A new study shows that leaving two years between children improves the older child’s school results. Academics at Notre Dame University in Indiana have found that children who were born at least two years before their younger brother or sister scored higher grades in maths and reading than those who were born closer together.

The benefit was strongest between the first and second born. However, the research also indicated that gaps of at least two years between subsequent children in larger families was also beneficial for the elder of the two.

Kasey Buckles, an assistant professor of economics at Notre Dame, lead the research. “**We believe this is the first time anyone has established a causal benefit to increasing the spacing between siblings,” she said.**

The study, published in a forthcoming issue of the Journal of Human Resources, analysed data from more than 3,000 women and 5,000 children. It included women who had miscarried after their first birth, so the length of the gaps between their children was not always intentional.

The researchers looked at birth order and spacing in relation to achievement scores in maths and reading when the children were between five and seven years old. The elder child’s results were best if there was a two-year gap – this advantage remained constant but did not improve if the gap was any longer.

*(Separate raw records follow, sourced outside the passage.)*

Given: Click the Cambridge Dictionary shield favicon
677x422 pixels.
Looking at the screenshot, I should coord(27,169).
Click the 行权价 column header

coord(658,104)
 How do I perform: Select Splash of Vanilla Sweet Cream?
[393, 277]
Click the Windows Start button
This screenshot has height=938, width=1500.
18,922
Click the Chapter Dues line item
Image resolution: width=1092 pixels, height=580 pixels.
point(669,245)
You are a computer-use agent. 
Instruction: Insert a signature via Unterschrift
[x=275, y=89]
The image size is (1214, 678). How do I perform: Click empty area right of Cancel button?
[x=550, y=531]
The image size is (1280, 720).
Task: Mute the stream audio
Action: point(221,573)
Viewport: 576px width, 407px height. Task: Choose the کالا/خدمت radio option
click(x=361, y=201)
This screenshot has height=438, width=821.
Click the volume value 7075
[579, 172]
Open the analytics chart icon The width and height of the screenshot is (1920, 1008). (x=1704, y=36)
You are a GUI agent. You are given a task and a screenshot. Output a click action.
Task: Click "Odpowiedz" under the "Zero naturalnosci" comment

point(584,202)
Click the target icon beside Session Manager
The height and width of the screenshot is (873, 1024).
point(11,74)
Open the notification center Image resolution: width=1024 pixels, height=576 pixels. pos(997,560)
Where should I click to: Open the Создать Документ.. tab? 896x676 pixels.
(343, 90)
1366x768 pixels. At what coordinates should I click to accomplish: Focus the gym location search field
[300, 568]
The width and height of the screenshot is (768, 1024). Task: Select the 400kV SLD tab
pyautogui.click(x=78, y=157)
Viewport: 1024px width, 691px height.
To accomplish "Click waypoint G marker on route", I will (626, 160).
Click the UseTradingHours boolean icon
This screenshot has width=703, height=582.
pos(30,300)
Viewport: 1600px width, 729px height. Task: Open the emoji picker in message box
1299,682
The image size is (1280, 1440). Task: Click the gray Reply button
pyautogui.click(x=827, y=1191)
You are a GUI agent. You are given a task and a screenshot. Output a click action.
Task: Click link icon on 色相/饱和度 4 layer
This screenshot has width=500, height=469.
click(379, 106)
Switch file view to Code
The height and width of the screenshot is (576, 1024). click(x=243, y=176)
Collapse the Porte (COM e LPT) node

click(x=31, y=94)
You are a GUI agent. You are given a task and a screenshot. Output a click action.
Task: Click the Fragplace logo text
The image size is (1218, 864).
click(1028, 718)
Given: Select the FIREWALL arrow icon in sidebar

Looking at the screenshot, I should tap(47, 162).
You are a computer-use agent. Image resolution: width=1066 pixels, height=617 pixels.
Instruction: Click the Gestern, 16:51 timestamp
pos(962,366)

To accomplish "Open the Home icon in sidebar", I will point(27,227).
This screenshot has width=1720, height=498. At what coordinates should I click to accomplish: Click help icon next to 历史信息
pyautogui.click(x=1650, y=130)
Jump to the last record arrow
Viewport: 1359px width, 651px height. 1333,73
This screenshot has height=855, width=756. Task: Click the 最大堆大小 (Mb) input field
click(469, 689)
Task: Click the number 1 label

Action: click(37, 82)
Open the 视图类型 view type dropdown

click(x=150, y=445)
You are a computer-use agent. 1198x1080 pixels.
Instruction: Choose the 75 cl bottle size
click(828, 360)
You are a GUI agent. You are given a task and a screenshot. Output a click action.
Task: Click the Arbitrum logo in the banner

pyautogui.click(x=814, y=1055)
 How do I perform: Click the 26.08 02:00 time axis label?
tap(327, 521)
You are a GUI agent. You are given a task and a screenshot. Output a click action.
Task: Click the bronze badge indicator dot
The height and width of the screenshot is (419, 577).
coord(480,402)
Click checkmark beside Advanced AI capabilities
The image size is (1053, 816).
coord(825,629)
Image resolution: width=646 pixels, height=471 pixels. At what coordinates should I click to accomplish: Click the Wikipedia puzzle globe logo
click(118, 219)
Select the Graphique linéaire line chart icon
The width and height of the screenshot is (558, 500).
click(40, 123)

The average child in the study could read 22 out of 84 words; elder children who were born two years before their younger brother or sister could read an average of four words more than their peers who had been born closer together. Researchers saw a similar trend in the children’s maths results.

The effect was still apparent between second and third, third and fourth, and fourth and fifth children – but the improvement in the scores was roughly half as pronounced.

Albert Einstein was himself born two years before his sister Maja. Other famous siblings where there is a two-year gap include the author Christopher Hitchens and his brother Peter, the journalist, and the actor and director Lord Attenborough and his younger brother Sir David.

The experts believe the difference in academic achievement is linked to the time and resources parents can invest in a child before a younger sibling arrives.

“The two-year gap is significant because the early years are the most important in a child’s development – so dividing your time when the child is one is more harmful than dividing it when the child is already in school,” said Buckles.

The study found that children where the gap is less than two years are read to less and watch more television between the ages of three and five than those who are spaced at least two years apart.

Rebecca Joyce, 31, from West Yorkshire, had her second child, Alice, 16 months after her first, Lucille.

The logistics of managing both when they were babies was really hard,” she said. “I soon realised that even small things like trying to help one to walk while you’re carrying the other one are really hard. My husband took extra paternity leave so Lucille had ‘daddy time’ to try to compensate.”

The difference in achievement scores was most pronounced in families who were less well-off. Buckles believes families with higher incomes can spend more, compensating for the lack of time they can spend with their first-born child.